Revenons à Arthur Groussier
L’ancien syndicaliste, en 1893, est élu député du Xe arrondissement de Paris. Il le sera régulièrement. Au Palais-Bourbon, Arthur Goussier – ancien militant syndicaliste et toujours révolutionnaire – se bat et œuvre pour l’élaboration de nombreuses lois de progrès social : conventions collectives, accidents du travail, hygiène et sécurité, organisation syndicale, contrats de travail, conseil des prud’hommes.

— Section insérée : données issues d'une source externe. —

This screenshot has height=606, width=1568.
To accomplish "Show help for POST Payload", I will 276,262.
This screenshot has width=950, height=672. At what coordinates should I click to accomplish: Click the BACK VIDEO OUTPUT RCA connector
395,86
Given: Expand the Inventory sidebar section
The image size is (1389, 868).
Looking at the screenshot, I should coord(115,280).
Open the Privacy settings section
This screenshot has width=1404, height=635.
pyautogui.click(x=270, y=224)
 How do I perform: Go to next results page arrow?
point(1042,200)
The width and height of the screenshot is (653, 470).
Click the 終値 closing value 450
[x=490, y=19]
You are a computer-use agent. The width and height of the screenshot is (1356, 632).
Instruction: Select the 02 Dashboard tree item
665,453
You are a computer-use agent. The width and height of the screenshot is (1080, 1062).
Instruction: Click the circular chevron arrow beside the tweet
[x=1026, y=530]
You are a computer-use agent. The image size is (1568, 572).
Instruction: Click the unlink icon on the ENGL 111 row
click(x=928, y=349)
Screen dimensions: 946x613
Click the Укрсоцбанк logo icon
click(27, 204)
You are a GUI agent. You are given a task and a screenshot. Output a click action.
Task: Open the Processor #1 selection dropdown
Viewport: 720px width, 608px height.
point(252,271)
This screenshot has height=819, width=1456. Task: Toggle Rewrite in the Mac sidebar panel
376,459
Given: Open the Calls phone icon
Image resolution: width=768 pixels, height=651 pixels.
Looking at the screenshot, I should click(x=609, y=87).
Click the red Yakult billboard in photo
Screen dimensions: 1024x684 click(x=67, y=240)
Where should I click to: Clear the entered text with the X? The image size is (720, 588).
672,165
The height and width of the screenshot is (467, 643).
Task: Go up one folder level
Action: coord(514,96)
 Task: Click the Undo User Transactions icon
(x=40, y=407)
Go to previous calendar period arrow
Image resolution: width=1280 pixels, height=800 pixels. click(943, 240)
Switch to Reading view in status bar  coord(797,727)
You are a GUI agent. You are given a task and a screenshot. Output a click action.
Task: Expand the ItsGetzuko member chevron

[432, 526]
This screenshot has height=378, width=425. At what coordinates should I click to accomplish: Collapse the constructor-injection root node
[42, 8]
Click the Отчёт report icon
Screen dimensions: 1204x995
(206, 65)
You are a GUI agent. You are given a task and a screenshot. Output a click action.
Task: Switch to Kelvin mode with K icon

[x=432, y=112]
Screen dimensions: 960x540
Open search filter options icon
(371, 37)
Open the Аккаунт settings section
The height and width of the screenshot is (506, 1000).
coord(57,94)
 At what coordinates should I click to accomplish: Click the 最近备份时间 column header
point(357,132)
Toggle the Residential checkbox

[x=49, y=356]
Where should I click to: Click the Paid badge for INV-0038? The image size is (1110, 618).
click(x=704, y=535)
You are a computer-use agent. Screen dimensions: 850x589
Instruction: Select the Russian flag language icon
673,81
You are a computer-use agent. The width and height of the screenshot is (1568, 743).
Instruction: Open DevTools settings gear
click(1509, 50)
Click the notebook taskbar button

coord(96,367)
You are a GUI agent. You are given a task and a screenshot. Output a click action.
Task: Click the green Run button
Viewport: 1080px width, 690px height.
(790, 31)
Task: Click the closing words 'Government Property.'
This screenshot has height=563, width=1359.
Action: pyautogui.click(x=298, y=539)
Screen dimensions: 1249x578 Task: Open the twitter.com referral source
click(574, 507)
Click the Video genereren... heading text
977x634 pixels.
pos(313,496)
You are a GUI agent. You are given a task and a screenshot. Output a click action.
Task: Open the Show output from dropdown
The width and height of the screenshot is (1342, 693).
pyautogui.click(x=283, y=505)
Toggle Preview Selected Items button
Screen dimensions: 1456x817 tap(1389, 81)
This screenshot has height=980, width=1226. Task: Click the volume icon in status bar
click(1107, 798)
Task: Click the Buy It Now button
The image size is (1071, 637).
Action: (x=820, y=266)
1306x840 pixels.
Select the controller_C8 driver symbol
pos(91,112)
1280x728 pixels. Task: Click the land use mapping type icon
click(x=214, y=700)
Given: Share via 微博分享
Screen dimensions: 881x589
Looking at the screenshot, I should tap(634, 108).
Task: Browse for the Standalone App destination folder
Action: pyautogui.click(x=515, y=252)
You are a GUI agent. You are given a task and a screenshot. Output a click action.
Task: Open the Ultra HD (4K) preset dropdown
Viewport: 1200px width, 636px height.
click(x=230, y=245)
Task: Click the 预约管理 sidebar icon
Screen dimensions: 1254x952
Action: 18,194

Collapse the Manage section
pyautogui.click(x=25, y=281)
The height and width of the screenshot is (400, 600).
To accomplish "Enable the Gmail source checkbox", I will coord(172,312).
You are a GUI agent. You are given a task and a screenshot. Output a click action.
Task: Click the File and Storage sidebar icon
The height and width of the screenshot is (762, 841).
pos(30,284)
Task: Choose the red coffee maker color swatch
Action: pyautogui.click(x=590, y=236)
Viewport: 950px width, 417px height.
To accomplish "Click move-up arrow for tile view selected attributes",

Sa grande réalisation est la mise en œuvre du Code du travail et de la prévoyance sociale en 1910. Ce premier Code du travail de 1910 sera complété par les conventions collectives reconnues par une première loi le 25 mars 1919. Les conventions collectives entraînent alors la fin des contrats de travail individuels à la tête de l’embauché.
Pour les conseils des prud’hommes, l’origine remonte à Philippe le Bel. Ils étaient initialement prévus pour régler les conflits entre artisans. C’est en 1806 qu’est promulgué une loi créant un conseil des prud’hommes à Lyon pour avaliser les tribunaux de conciliation entre fabricants de soie et canuts (les ouvriers lyonnais bossant dans la soierie). Mais dans ces conseils, les employeurs sont majoritaires. Le dialogue social a ses limites…
Les conseils des prud’hommes évolueront lentement pour aboutir en 1907 à une loi qui met en place une véritable juridiction sociale, reconnue compétente en matière de contentieux individuels du travail. Et, en 1908, une nouvelle loi – appelée « loi des prud’femmes » – rend les femmes éligibles.

Revenons à Emmanuel Macron
L’ancien militant socialiste, après s’être fait un joli magot dans la banque, rejoint sa famille politique socialiste avec plein d’idées antisociales dans son attaché-case. On le retrouve à l’Élysée où il occupe la fonction de secrétaire général adjoint. Il ouvre son attaché-case et en sort deux de ses jolis projets : le pacte de responsabilité (pour les entreprises moins de charges sur le travail, moins de contraintes sur leurs activités et, en même temps, une contrepartie, plus d’embauches et plus de dialogue social) et le crédit d’impôt pour la compétitivité et l’emploi (équivalent à 4 % de la masse salariale de l’entreprise hors salaires supérieurs à 2,5 fois le smic afin d’investir, embaucher ou conquérir de nouveaux marchés). Cadeaux pour les entreprises, lettres mortes pour l’emploi et la relance.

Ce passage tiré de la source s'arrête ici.